Así pues, nuestro objetivo en este trabajo no es determinar el grado de compromiso de Shostakovich con el ideario de la revolución socialista, y menos aún, indagar sobre el tema del compromiso en diferentes autores con la escusa de la sugerente trayectoria vital y artística proporcionada por nuestro compositor. Todo lo contrario, vamos a tratar, mediante el análisis de ciertas categorías estéticas y musicales, y por supuesto sus relaciones, el cómo su obra pudo y puede ser objeto de múltiples apropiaciones, de cómo determinadas circunstancias impiden o neutralizan ciertas lecturas en favor de otras. Para ello partiremos de la idea de Lukács de que la obra de arte se desvela como un reflejo antropomorfizador de la realidad, como una totalidad intensiva, es decir, que en la propia obra de arte se refleja el mundo, sus relaciones, sus leyes. Más aún, en la obra de arte se refleja el mundo interior del artista y el mundo exterior, y que la capacidad de verlo depende de nuestra predisposición a ella, de la manera en que nos relacionemos con ella, que consigamos conectar su mundo con el nuestro. En este sentido, la obra de arte deja de ser unidimensional, porque está abierta a posibles relaciones, que a su vez vuelven a abrir otras posibilidades. No hablamos de posibilidades infinitas, estamos hablando de que se creen condiciones para se den ciertas posibilidades, y que estas posibilidades actualizadas, a su vez, cambien las condiciones para que se creen otras posibilidades. Éstas, y esto es otro cantar, serán o no serán efectivas.

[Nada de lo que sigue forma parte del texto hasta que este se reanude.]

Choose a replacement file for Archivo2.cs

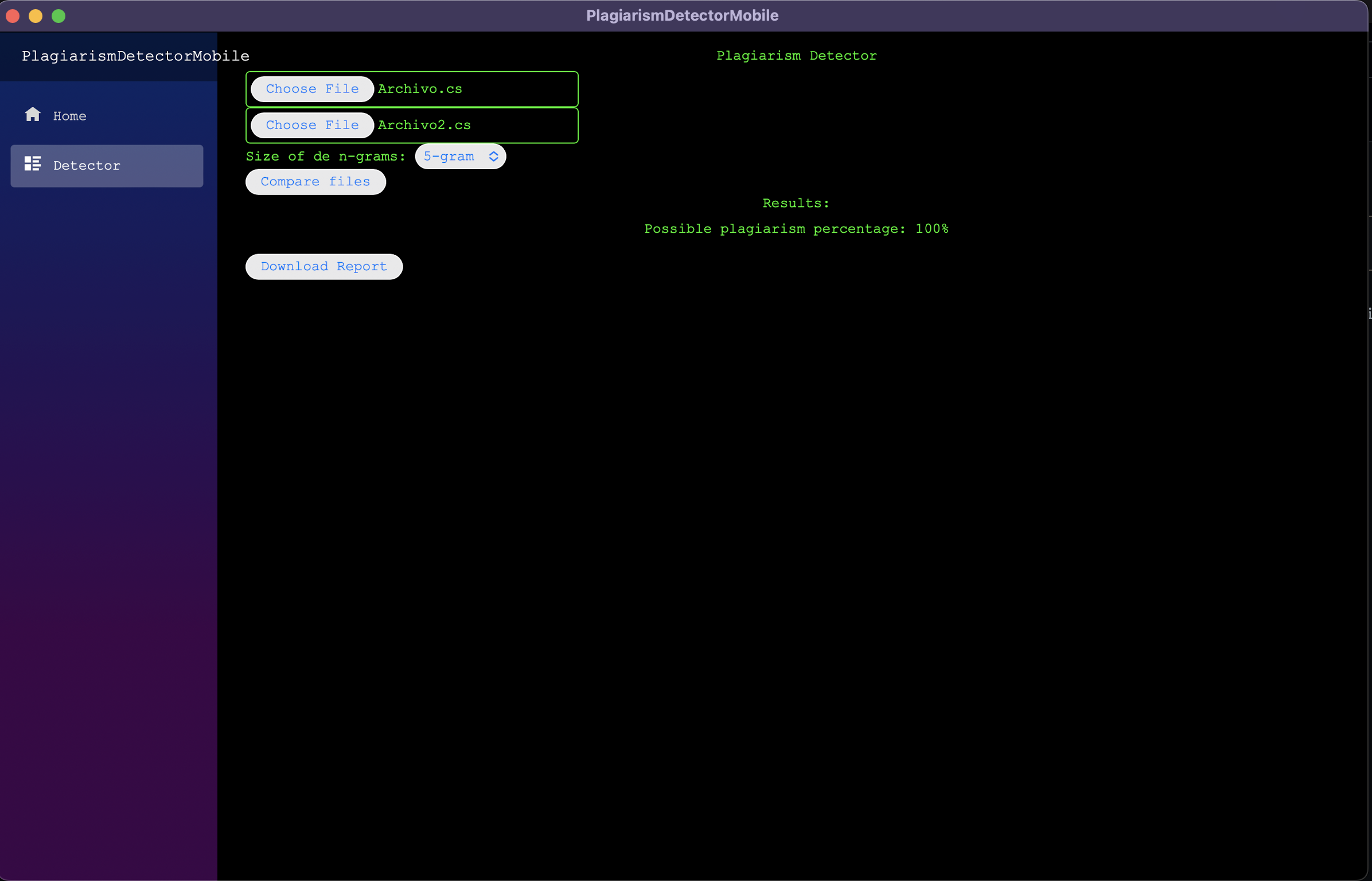click(311, 125)
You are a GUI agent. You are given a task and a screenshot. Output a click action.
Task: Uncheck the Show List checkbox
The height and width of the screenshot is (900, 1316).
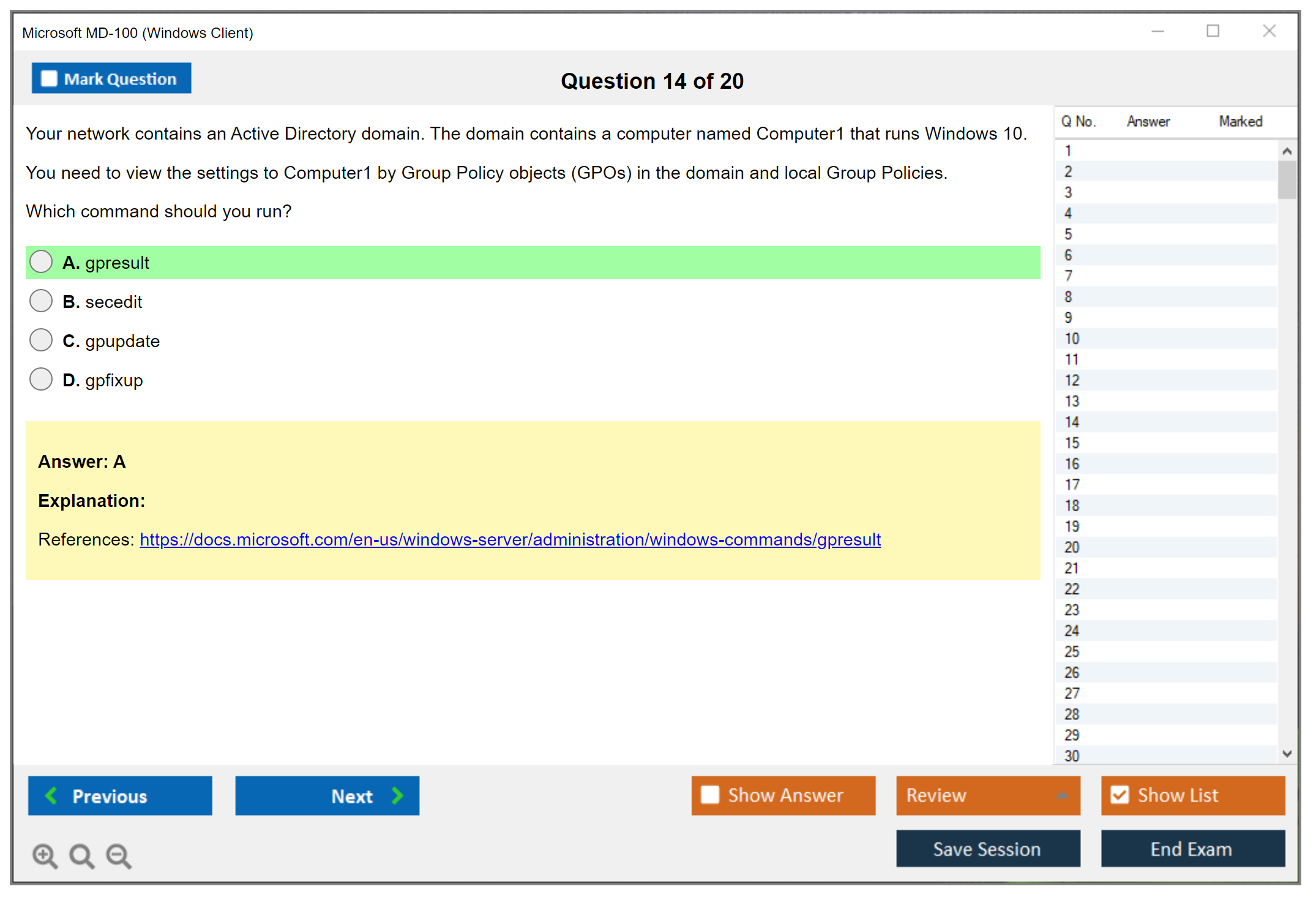tap(1120, 795)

[1] Cfr. Fay, Laurel E., Shostakovich: a live, Oxford University Press, 2000, New York. Sin duda, el trabajo de referencia en Castellano es el de Krzystof Meyer, Shostakovich. Su vida, su obra, su época. Alianza Música, Madrid, 1997.

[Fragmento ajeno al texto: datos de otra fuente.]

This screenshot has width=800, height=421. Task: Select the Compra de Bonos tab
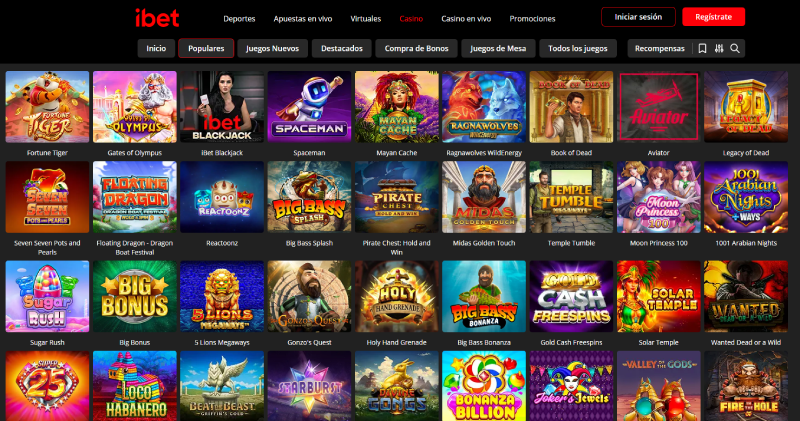[416, 48]
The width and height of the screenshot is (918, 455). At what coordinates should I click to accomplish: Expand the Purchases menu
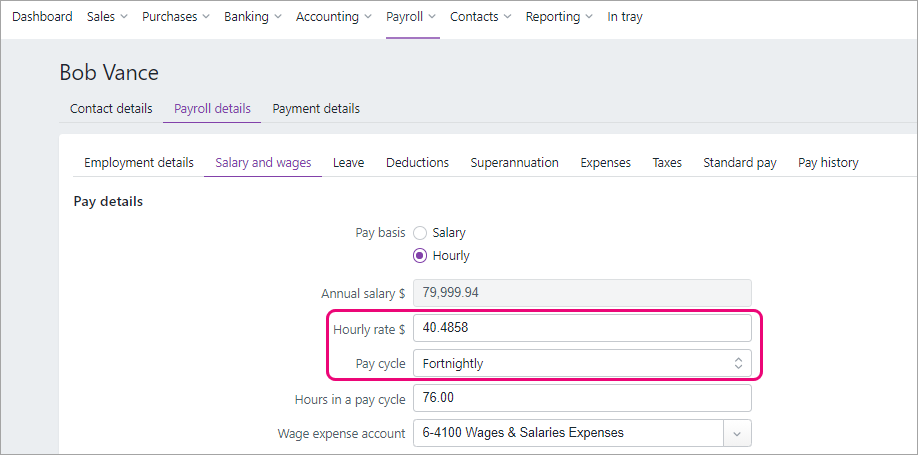(x=175, y=17)
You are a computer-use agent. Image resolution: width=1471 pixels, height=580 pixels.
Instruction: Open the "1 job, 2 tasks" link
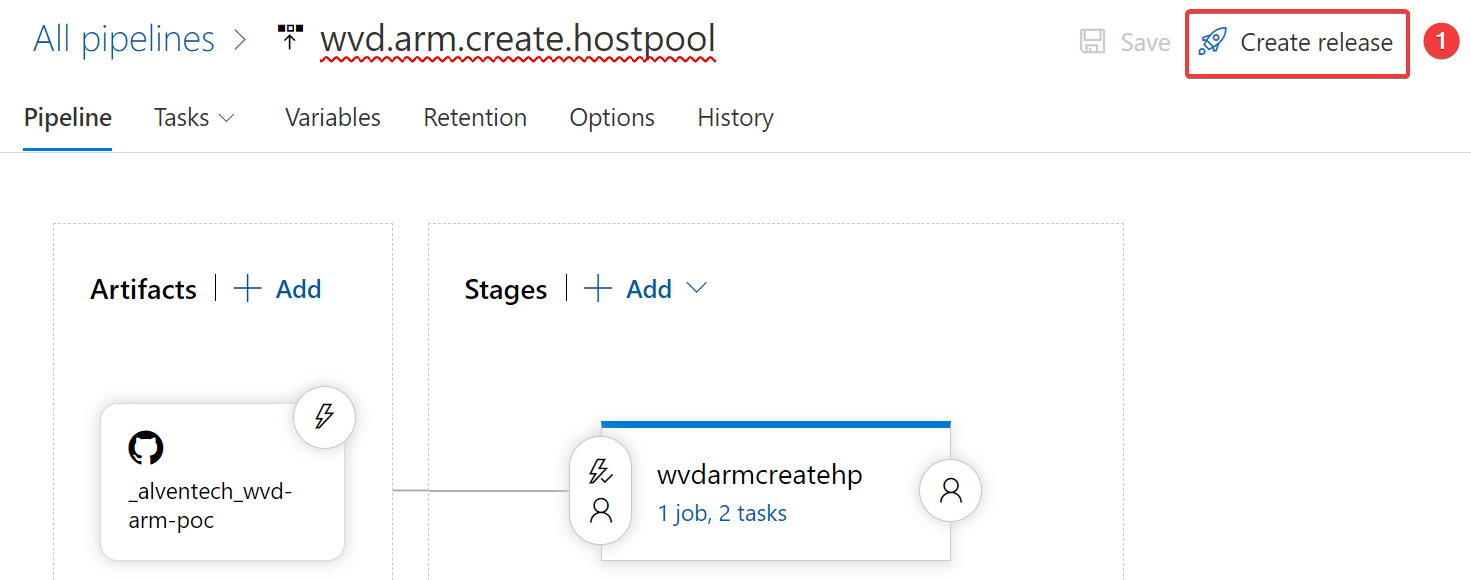tap(722, 514)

[2] Fay, Laurel E., Op. Cit. Pg. 67-68. Agradezco a mi amigo Isidoro Villena su ayuda en la traducción del texto: Uno debe escribir una ópera "en general" sobre el Plan Quinquenal, "en general" sobre la construcción del socialismo, se debe escribir sobre las personas que viven, sobre los constructores del Plan Quinquenal. Nuestros libretistas aún no han llegado a enfrentarse con esta circunstancia. Sus héroes son anémicos, impotentes. Ellos (los héroes) no inspiran ni simpatía ni odio, sino que son mecánicos. Es por eso que me volví a los clásicos (Gógol, Leskov). Sus héroes hacen posible reír a carcajadas y llorar amargamente.

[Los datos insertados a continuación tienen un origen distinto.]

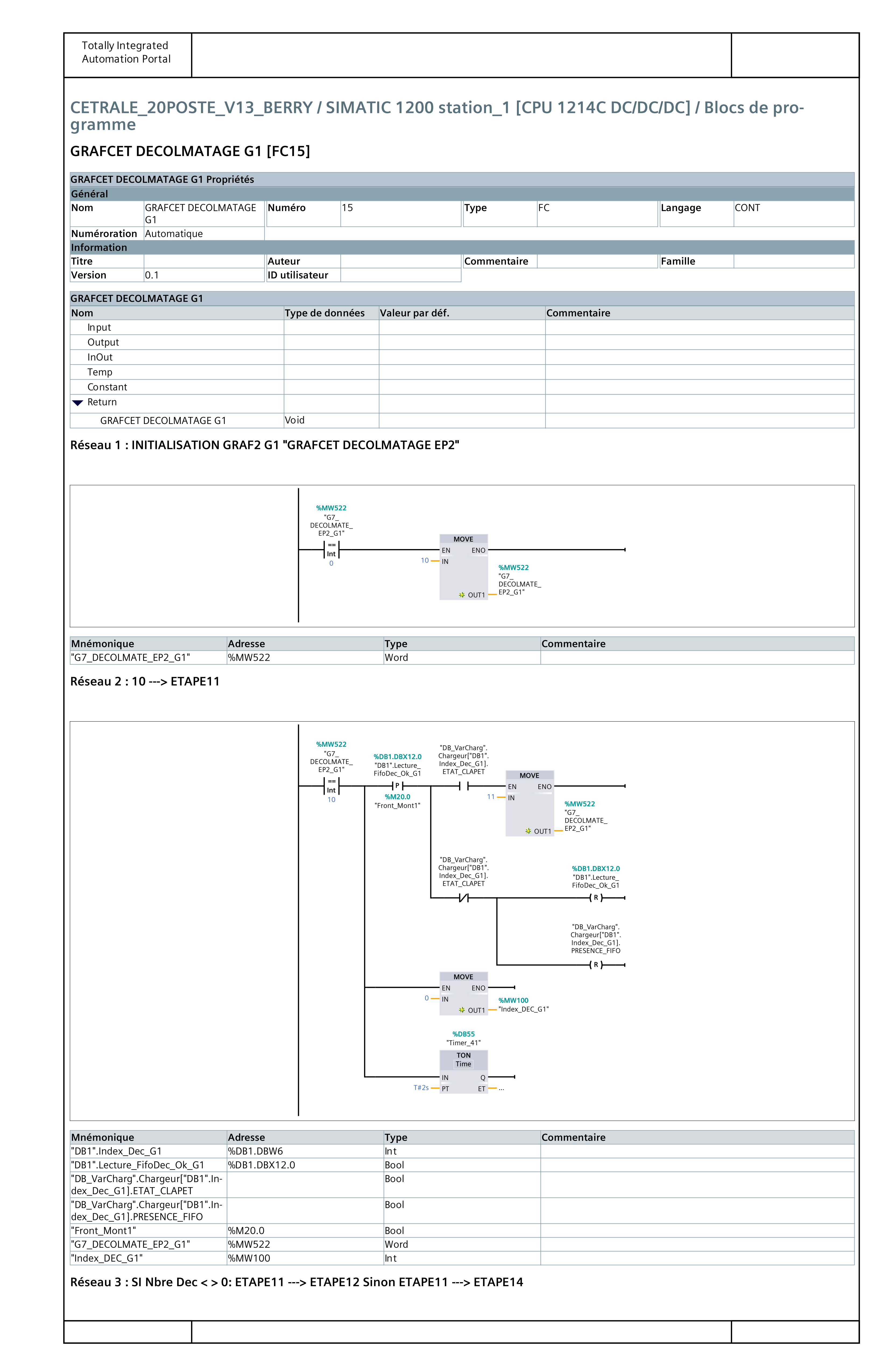Click the Information section header
The width and height of the screenshot is (888, 1372).
[99, 247]
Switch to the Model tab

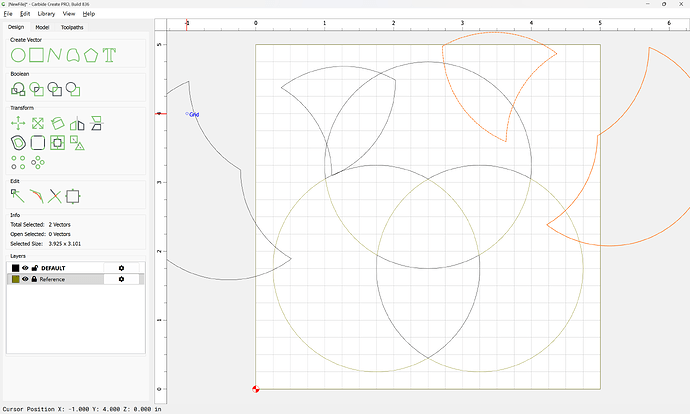42,27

[3] El citado artículo es recogido por Gianfranco Vinay en Historia de la Música, 11, El siglo XX, Segunda parte, Turner Música, Madrid 1996, Pg. 134-136.
[4] Cfr. Vinay, Gianfranco, Op. Cit.

[5] Nietzsche, Friedrich, El crepúsculo de los ídolos, Alianza Editorial, Madrid, 1973, Pg. 101.
[6] Ibidem. Pg. 102.
[7] Lukács, Georg. Estética I. Volumen 3. Barcelona, Ediciones Grijalbo, 1963, Pg. 122.
[8] T. W. Adorno, Teoría Estética, Akal, Madrid, 2004, Pg. 307

Comentarios

Antonio José ha dicho que…
Aterrizo en el artículo 3 a deshoras... Te iba a preguntar por algo de Shostakovich, a quien escuché la semana pasada con buen ánimo y desconcertado... En fin: empezaré con buen talante por este primer artículo y seguirán los siguientes. Queden mis preguntas para más adelante. Un abrazo.